The Work is the official student publication of Tarlac State University (TSU) in Tarlac City, Philippines founded in 1948. It is a member of the College Editors Guild of the Philippines (CEGP), the oldest existing alliance of student publications in the country committed to uphold students' rights and press freedom.

The Work circulates its regular issue at least four times in an academic year and its literary folio, Obra, once in a year. It also releases special issues for the university intramurals and student elections and a mid-year issue after the regular semesters.

It is under the Office of Student Affairs and is financially dependent of the university.

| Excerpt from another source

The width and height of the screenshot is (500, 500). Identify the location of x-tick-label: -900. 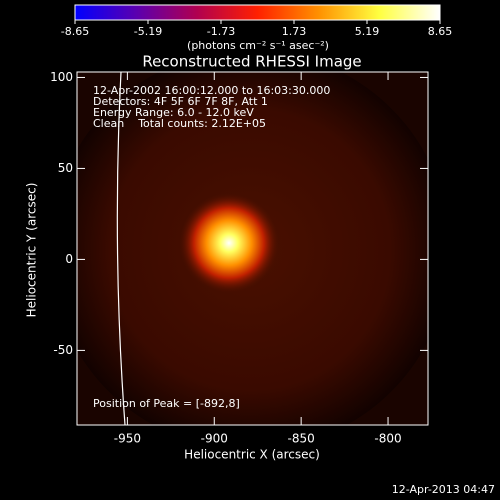
(214, 439).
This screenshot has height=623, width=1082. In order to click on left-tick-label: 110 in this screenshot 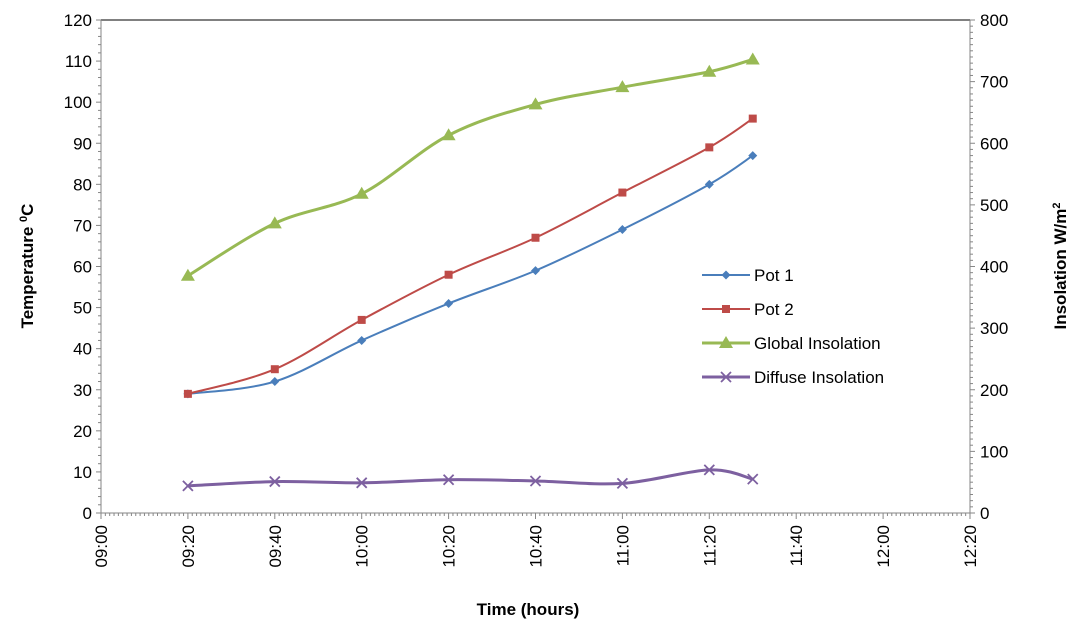, I will do `click(78, 62)`.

It is run by an editorial board comprising an editor-in-chief, associate editor, managing editor, associate managing editor, and section editors, all of whom are undergraduate students, supervised by an adviser.

Apart from its published issues, The Work also holds LAAB, a seminar and workshop for student journalists on campus, and Lathala, an annual literary and arts competition where winning works are published in Obra.

The Work is a two-time Best Performing Publication in the Regional Higher Education Press Conference (RHEPC) and it is the recipient of the Best Publication award at the 6th Gawad Jemalyn Lacadin, a regional biennial event organized by CEGP.

Sections
The regular issues of The Work are published in different formats (broadsheet, magazine, tabloid, newsletter) and contain six sections—the news, editorial and opinion, development communication, features, literary and culture, and the sports sections.
 
News - It usually includes university-based news, local and national news, and other stories affecting the TSU community. It occupies the largest portion of every issue.
Editorial and Opinion
Features 
Development Communication
Literary and Culture
Sports

Activities
LAAB and Lathala are university-wide activities the publication organizes. LAAB is a journalism and arts seminar-workshop offered to college publications annually. Commenced in 2008, it aims to develop effective student journalists and to make college publications more active in campus journalism. Moreover, Lathala was launched in 2010 to discover students' talent in the field of literature and arts. It is a competition open to all students of TSU, and the winners and other selected works are published in Obra, The Work's literary folio.